1. The Spiritual Boxer (Lau, 75) – A bit of a detour in the story, as it doesn’t directly involve this particular lineage, but the Boxer Rebellion is nonetheless vital for this history, and for Lau’s films in particular. His first film as a full-fledged director opens with a short prologue in which Ti Lung and Chen Kuan-tai play Boxers, faking their way through a martial arts demonstration before the Empress Dowager. This proves wholly unrelated to the plot that follows, yet it sets a thematic tone for the film and for Lau’s cinema as a whole, that of the dynamic between the fake and the real in martial arts, both in terms of everyday belief and in cinematic representation. Lau’s films will continue the work he’d begun in his choreography for Chang Cheh, that of bringing a greater representational and historical verisimilitude to the martial arts film.

2. Boxer Rebellion (Chang, 76) – Chang Cheh presents a historical epic version of the uprising, in the same year he took the same approach with an older event in Shaolin Temple.
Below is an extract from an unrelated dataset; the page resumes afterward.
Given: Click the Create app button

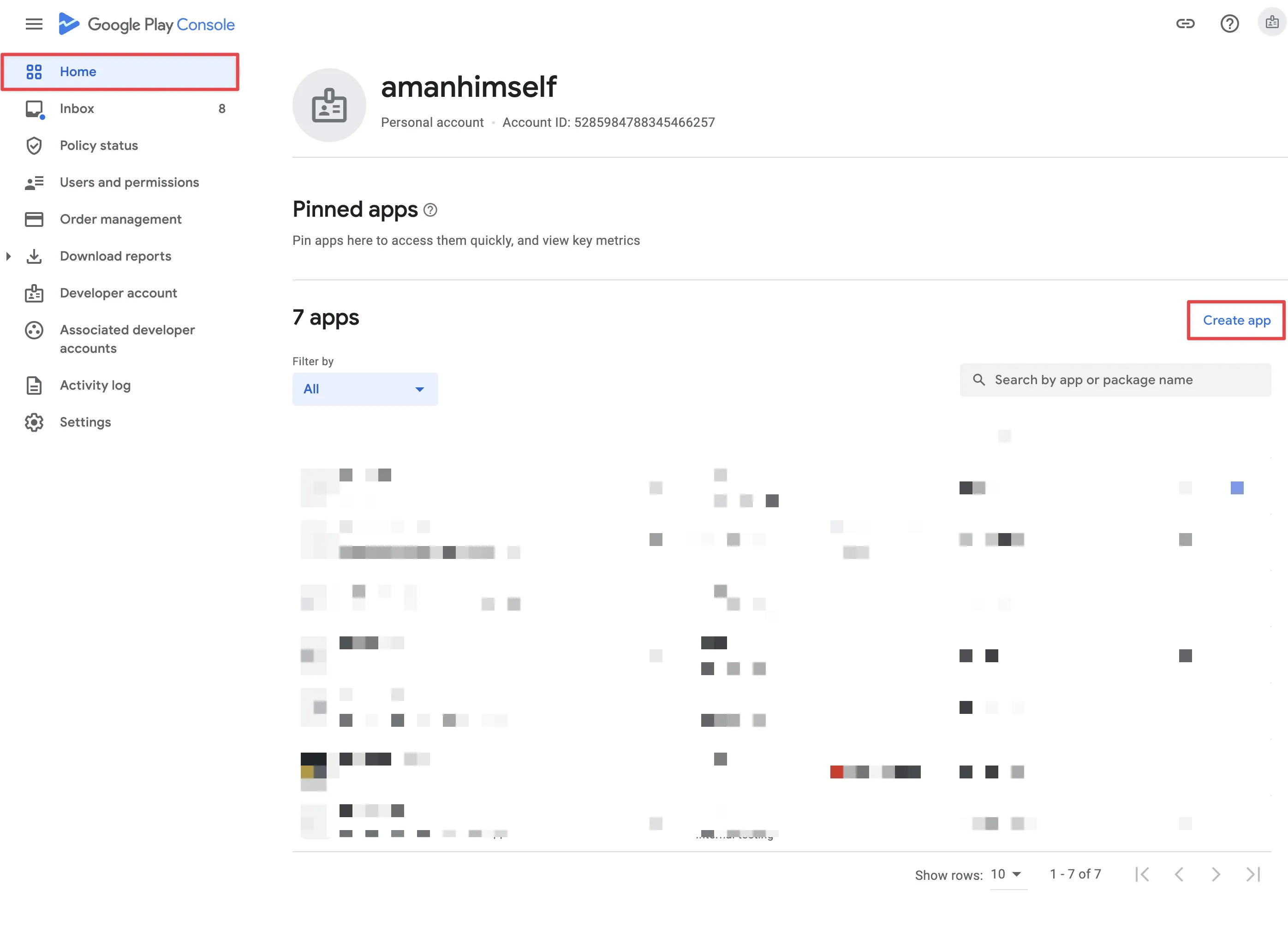Looking at the screenshot, I should tap(1236, 320).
Alexander Fu Sheng, Chi Kuan-chen and Bryan Leung (aka Beardy) are fighters who get caught up in the action., They begin as true believers in the movement, but soon come to believe that no matter how developed one’s kung fu becomes, it’ll never actually be strong enough to stop bullets.

3. Legendary Weapons of China (Lau, 82) – Lau Kar-leung himself plays a former Boxer, gone into hiding after he’s discovered the fraud at the core of the movement. Three assassins are sent after him, including Gordon Liu as a Shaolin monk and Lau Kar-wing as a Taoist Magic Fighter. Note that Lau does allow for some degree of magic in a film about how destructive the belief in magical powers is. As always, Lau seeks out a middle ground: yes kung fu can unlock some supernatural powers, but let’s not go crazy and think that makes us impervious to Western firearms.
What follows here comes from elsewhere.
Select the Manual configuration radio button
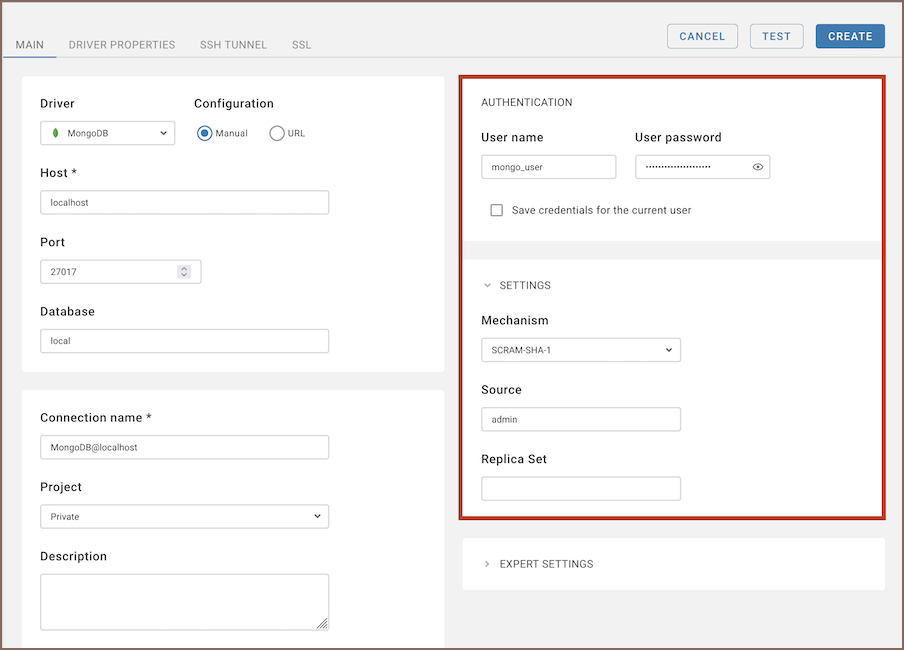The width and height of the screenshot is (904, 650). pos(205,133)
6. Fourth Generation (Early-Mid 20th Century):

Magnificent Butcher (Yuen & Sammo Hung, 79) and Dreadnaught (Yuen, 81) – The adventures of Wong Fei-hung’s disciples. The first follows Lam Sai-wing, played by Sammo Hung, in his fight against a rival master. Kwan Tak-hing plays Wong, though he’s absent for large portions of the film. Yuen Biao (one of the Seven Little Fortunes Peking Opera troupe, along with Sammo Hung, Jackie Chan, Corey Yuen and Yuen Wah. You can see their young lives dramatized in the lovely 1988 film Painted Faces, in which Sammo plays their master, Yu Jim-yuen) plays another of Wong’s famed disciples, Leung Foon, a role he’d reprise in the first Once Upon a Time in China movie. In Dreadnaught, Beardy plays Leung Foon and he helps Yuen Biao, playing a cowardly laundryman named Mousey, learn kung fu indirectly from Wong himself, played by Kwan Tak-hing for the last time.
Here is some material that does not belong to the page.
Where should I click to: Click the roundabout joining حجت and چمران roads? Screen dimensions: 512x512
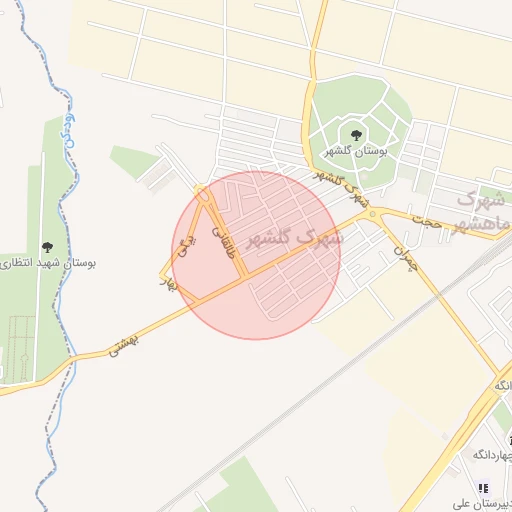pyautogui.click(x=373, y=214)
7. Fifth and Sixth Generations (Mid 20th Century-Present):

Lam Sai-wing was in real life a teacher of kung fu. One of his students was Lau Cham, who in turn taught his sons Lau Kar-leung and Lau Kar-wing as well as Gordon Liu. Lau Kar-leung, in his work as a choreographer and film director, was instrumental in bringing a new kind of realism into the kung fu film, divorcing it from an older, wuxia fantasy tradition as well as Bruce Lee’s eclectically ahistorical super heroics. Again and again in Lau’s films we see the process of learning, of the transmission of knowledge from one generation to another, and the prizing of tradition as honorable for its own sake. His is nonetheless an expansive conservatism, open to change and adaptation as the times demand it, working to reconcile the male and the female, the new and the old, the secular and the spiritual, the real and the cinematic, history and legend.